▸ What you should do
Please take the records that follow and repeat exactly the lines starting with the line with "Task: Open settings gear icon in top toolbar" and going on through the line with "Open the Log".

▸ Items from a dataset
---*---

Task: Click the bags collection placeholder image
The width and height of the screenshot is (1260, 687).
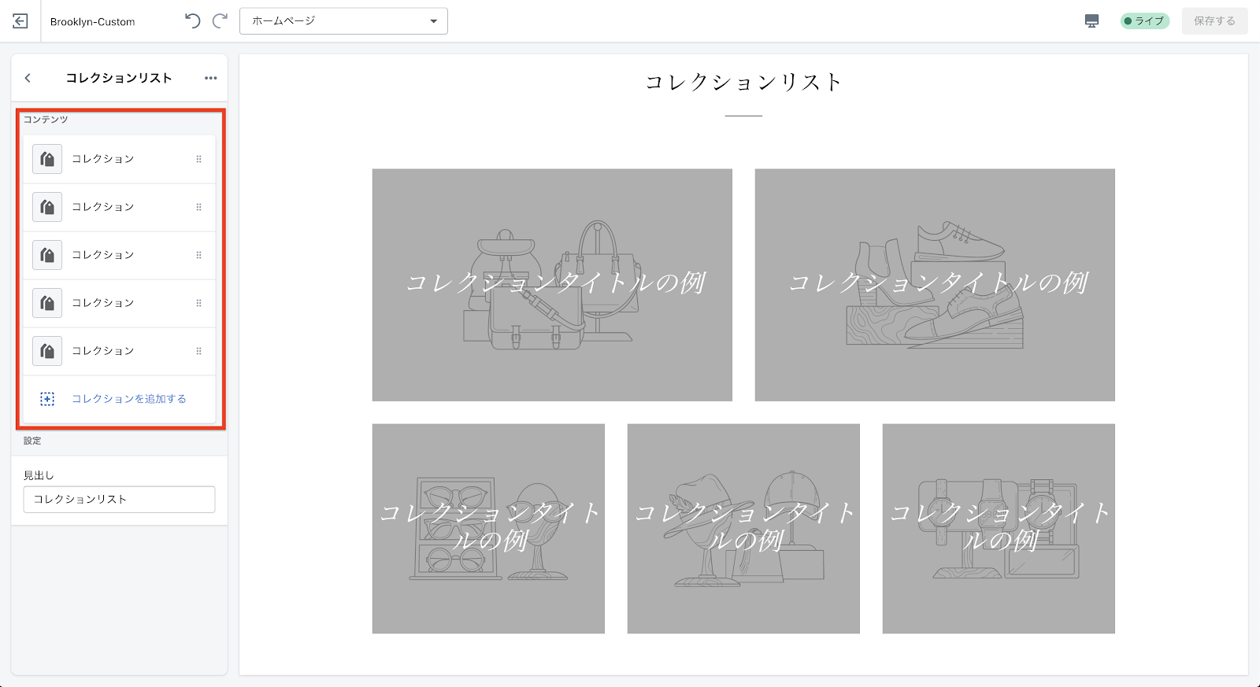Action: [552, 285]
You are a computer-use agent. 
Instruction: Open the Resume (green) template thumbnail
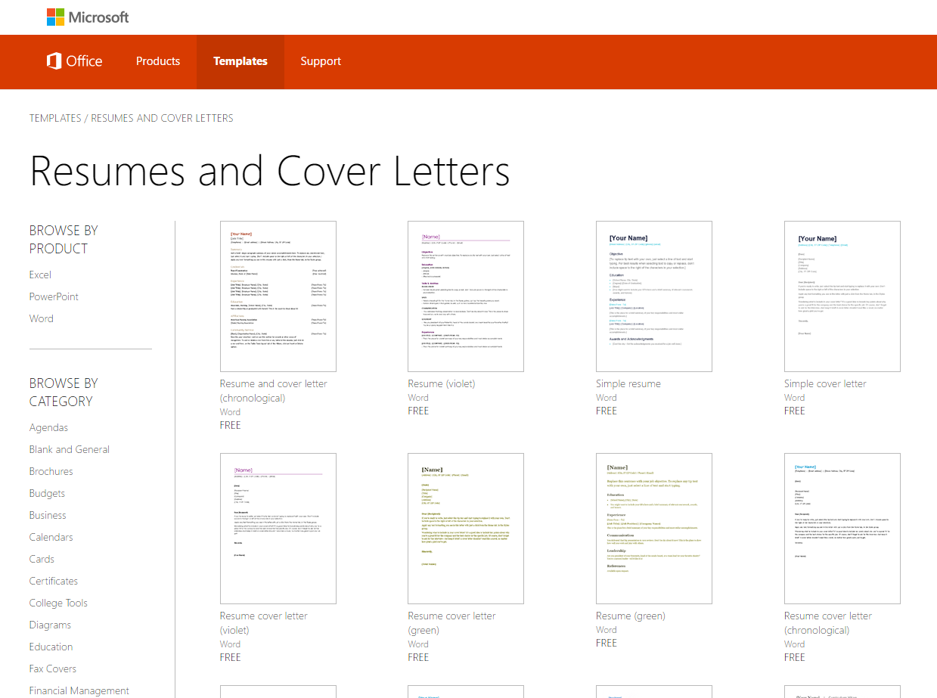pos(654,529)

---*---

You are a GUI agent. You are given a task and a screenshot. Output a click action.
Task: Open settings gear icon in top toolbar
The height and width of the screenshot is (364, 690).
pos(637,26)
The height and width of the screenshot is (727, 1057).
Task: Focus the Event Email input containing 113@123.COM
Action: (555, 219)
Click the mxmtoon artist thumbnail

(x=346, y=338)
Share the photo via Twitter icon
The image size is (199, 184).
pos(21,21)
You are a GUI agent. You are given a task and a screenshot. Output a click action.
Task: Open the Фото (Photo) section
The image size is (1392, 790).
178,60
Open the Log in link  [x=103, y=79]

---*---

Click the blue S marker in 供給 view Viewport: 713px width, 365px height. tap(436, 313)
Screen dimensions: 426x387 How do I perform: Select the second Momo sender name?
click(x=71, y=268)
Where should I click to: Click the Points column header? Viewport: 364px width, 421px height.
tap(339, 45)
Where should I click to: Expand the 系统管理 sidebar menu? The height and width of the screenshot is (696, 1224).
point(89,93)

---*---

▸ Result for this task
Task: Open settings gear icon in top toolbar
The height and width of the screenshot is (364, 690).
pos(637,26)
The height and width of the screenshot is (727, 1057).
Task: Focus the Event Email input containing 113@123.COM
Action: (555, 219)
Click the mxmtoon artist thumbnail

(x=346, y=338)
Share the photo via Twitter icon
The image size is (199, 184).
pos(21,21)
You are a GUI agent. You are given a task and a screenshot. Output a click action.
Task: Open the Фото (Photo) section
The image size is (1392, 790).
178,60
Open the Log in link  [x=103, y=79]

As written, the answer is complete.